1. Be clear on who is doing what.I always map disciplinary cases out considering the worst case scenario, even for the most insignificant low-level matter that might not even proceed beyond an investigation. By that I mean I plan out who could be the investigator, who could chair the disciplinary, who could hear the appeal and so forth and then I validate that with whomever necessary in line with policy. By coordinating this in advance, you have the ability to avoid scheduling issues and delays, you can avoid the age-old dilemma of ensuring someone suitably senior in the organisation can hear an appeal and so forth.

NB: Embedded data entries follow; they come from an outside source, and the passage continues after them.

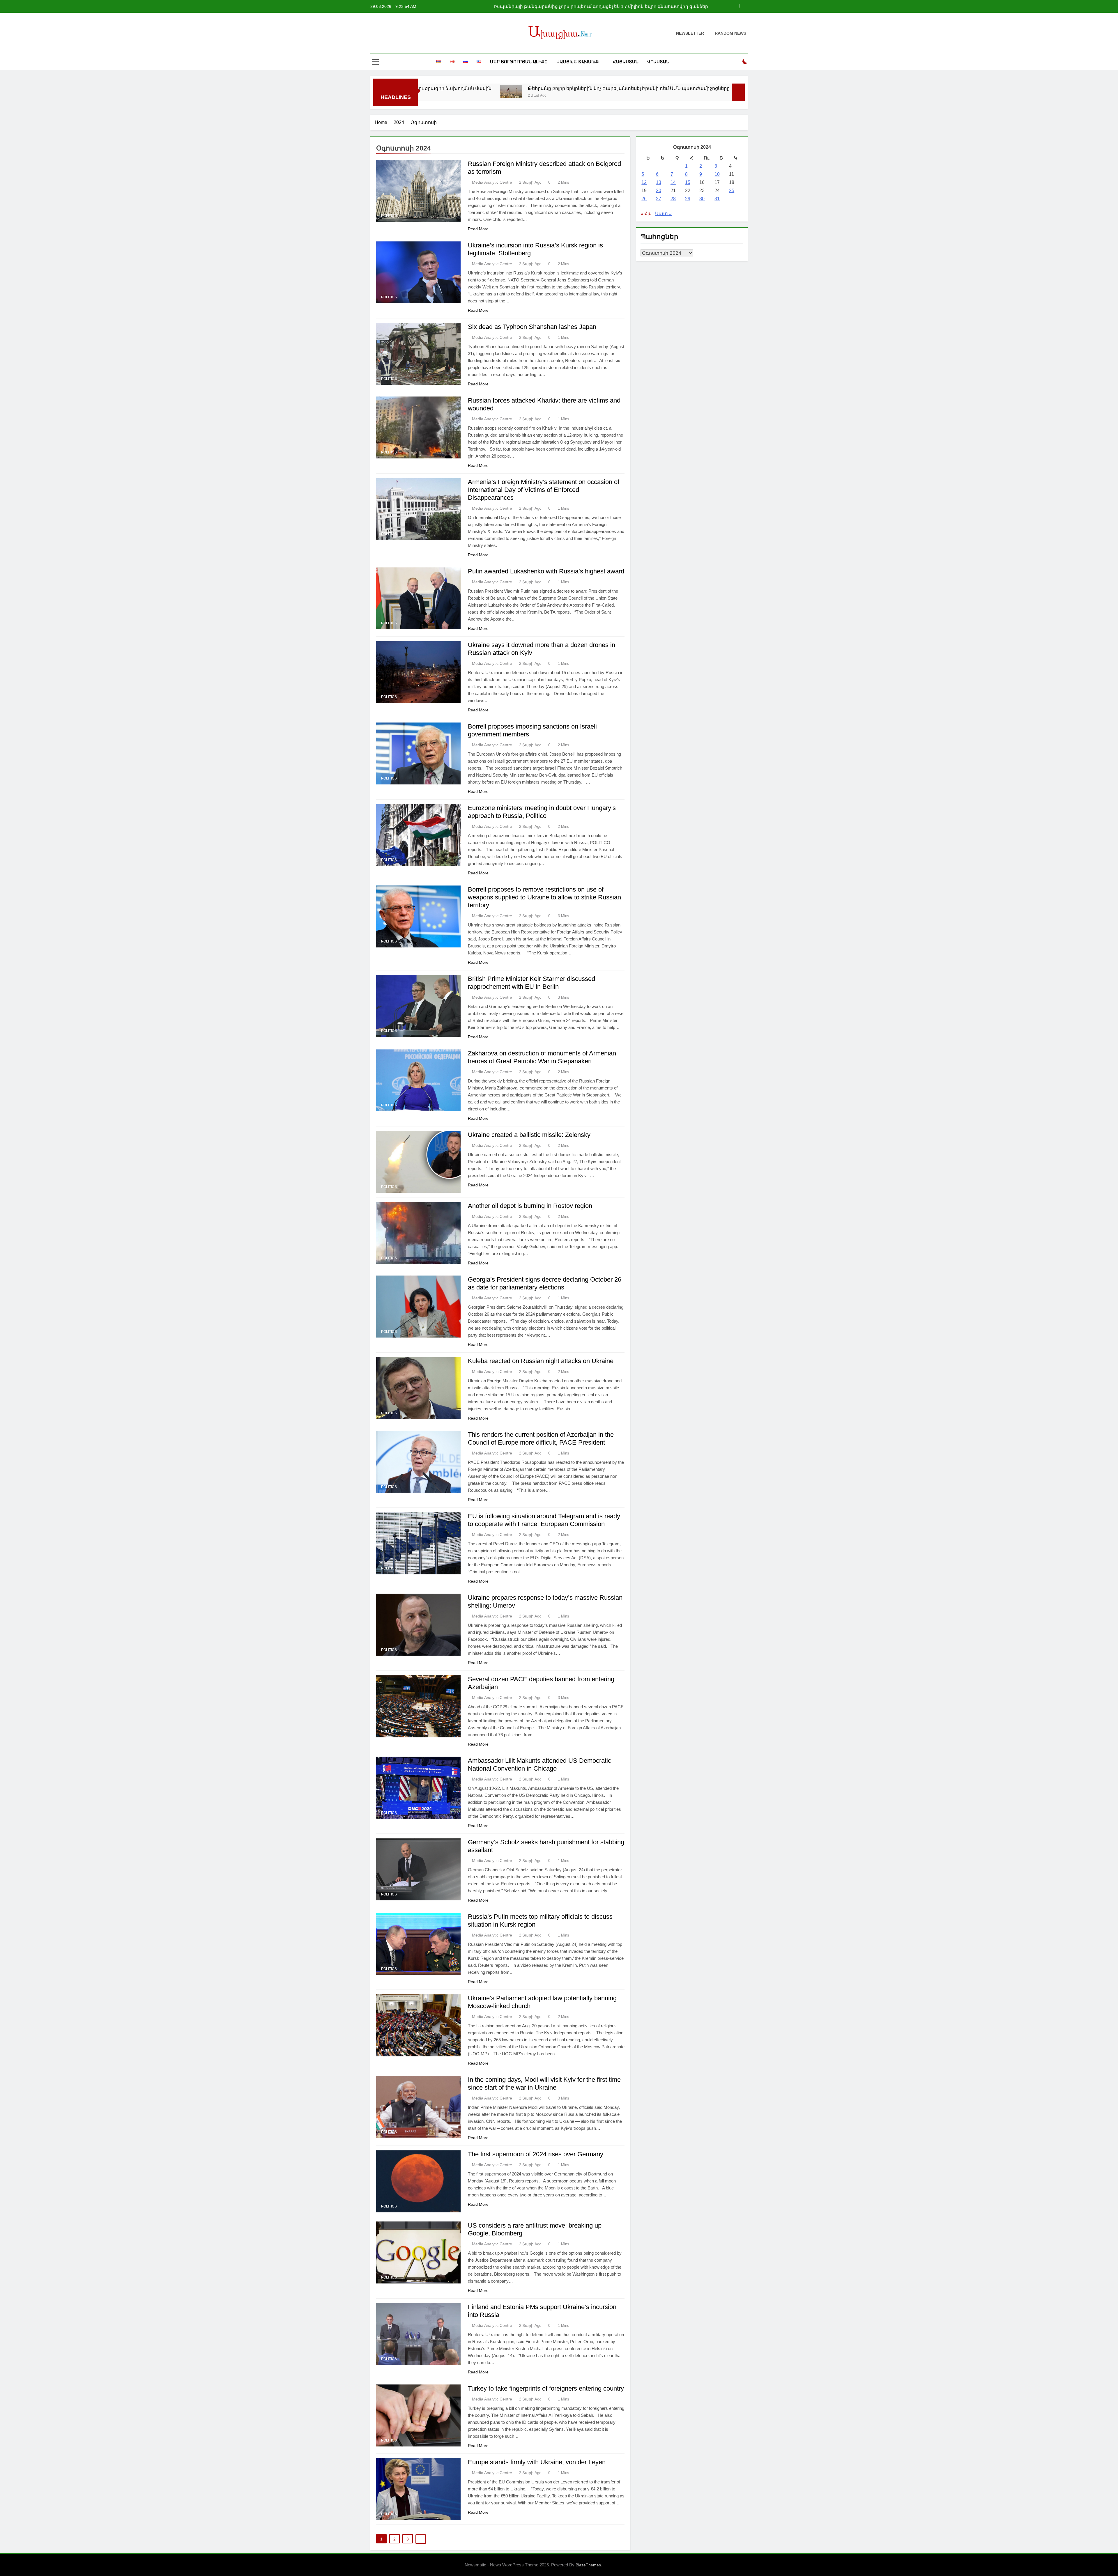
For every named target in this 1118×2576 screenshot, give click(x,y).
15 (687, 182)
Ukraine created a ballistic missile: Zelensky (529, 1134)
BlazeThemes (588, 2565)
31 (717, 198)
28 (673, 198)
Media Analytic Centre (492, 182)
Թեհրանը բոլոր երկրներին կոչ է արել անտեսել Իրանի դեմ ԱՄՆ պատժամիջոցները (609, 6)
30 (702, 198)
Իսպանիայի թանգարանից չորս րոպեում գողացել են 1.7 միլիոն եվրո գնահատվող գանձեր (544, 88)
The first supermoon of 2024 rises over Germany (535, 2154)
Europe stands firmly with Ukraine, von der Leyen (537, 2462)
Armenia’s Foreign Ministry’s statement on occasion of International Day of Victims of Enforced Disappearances (543, 489)
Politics (389, 216)
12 (644, 182)
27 (658, 198)
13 (658, 182)
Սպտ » (663, 213)
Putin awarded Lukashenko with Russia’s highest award (546, 571)
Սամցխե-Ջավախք (577, 61)
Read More (478, 228)
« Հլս (646, 213)
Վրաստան (658, 61)
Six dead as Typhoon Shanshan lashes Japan (532, 326)
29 (687, 198)
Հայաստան (625, 61)
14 (673, 182)
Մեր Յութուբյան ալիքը (519, 61)
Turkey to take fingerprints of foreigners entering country (546, 2388)
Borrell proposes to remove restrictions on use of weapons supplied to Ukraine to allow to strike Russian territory (544, 897)
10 (717, 174)
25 (731, 190)
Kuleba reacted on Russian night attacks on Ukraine (540, 1361)
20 (658, 190)
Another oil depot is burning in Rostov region (530, 1205)
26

The next part of that process involves ensuring that each person knows what their role in the process is (or could be), and how to carry out the duties assigned to that role. For example, ensuring that an investigator is trained on how to carry out an investigation, or ensuring a disciplinary chair knows the plan they should follow for chairing that meeting. Simple stuff, not rocket-science, but where this is neglected, problems arise. It’s an important process, people should really know what they are doing. Many people make mistakes the first time they are involved in a disciplinary case, simply because they did not really know what they were doing, or it was taken for granted that they could carry out the task without guidance – which is not fair on them, and not fair on the employee concerned.
2. Stick to the policy
In my experience employment tribunal chairs are more forgiving of companies that don’t have a disciplinary policy and procedure, than those who have a procedure and choose not to follow it.
A disciplinary policy and procedure can be long-winded and detailed or basic and concise, but either way, I strongly advise that whatever you say you are going to do (by that I mean whatever your policy says you should do) you make sure you do it. Failure to do so, opens a line of questioning at tribunal which can untangle the whole case and is simply unfair on the employee concerned and will paint the organisation in a poor light, unless the process was not followed for a valid reason.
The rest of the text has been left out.